Tuesday, 10 January 2012
Suppose that the amount of giving by kind, generous mission-supporting churches in the West dwarfs the amount that is or can be given locally. Let's suppose too that the locals are the majority poor; they live hand-to-mouth (they're not the middle-class elite).
Suppose that the locals have noticed this. They realise that their contribution is minor, proportionally. If they don't give, then it will not change the big picture into a different level - the church income will remain in the same ball-park.
Remember, these people are living hand-to-mouth. In the towns, they live under great pressure for food, rent, medicines when sick, relatives needing loans from crises, etcetera.
What do you think their response will be, once they've added up the sums, looked at their own situations and the demands upon them, and looked at how easily the foreigner is apparently able to send more cash?
And why do you think that? Is it based on personal knowledge of the maturity of the churches? Or wishful thinking?
Moving on from there, what do you think the long-term effect of this kind, generous mission-supporting church giving on the African church will be?

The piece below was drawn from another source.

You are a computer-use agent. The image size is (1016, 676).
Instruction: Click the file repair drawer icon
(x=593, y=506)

There came a point in our own missionary adventure when we realised that the weakness of the African churches, at least those we are familiar with, is not a sad,regrettable and surprising outcome despite all the help that the West has been giving them. It's something else.
Monday, 2 January 2012
I read in the news headlines that the wealthy (i.e., who can afford to do so) world has been celebrating the New Year.

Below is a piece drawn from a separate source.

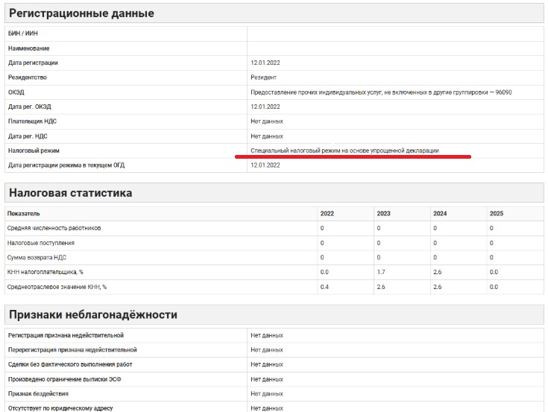Screen dimensions: 548x412
Task: Click the underlined "Специальный налоговый режим" value
Action: pyautogui.click(x=344, y=150)
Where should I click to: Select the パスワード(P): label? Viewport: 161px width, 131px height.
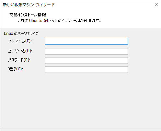click(x=19, y=60)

Being someone whose brain starts analysing everything, I wondered why. To most of them, it's an arbitrary event. We circled the sun one more time since last time that we celebrated doing so. Hurrah!
As often observed though, creatures are created; even when they don't really know why they're doing what they're doing, they do it.

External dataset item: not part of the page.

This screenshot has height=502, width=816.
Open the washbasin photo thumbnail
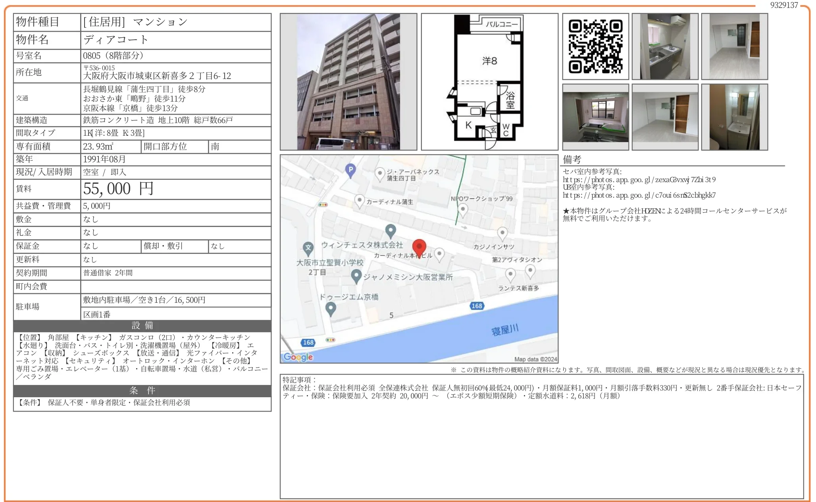734,117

For the Christian, the marking of time is meaningful. We believe in progress and success. We believe in the meaning and purpose and goal of history. Jesus has ascended his throne. His kingdom goes forwards. He exerts and makes known his dominion. In his all-wise way, he progressively brings the universe to rights through the suffering and obedience of his people. As the new and final Adam, each year he unfolds what he has purposed, especially through the lives of his covenant children, and brings the day when he shall be revealed in power and glory one revolution closer.
And 2012 will bring more of the same. Praise his name.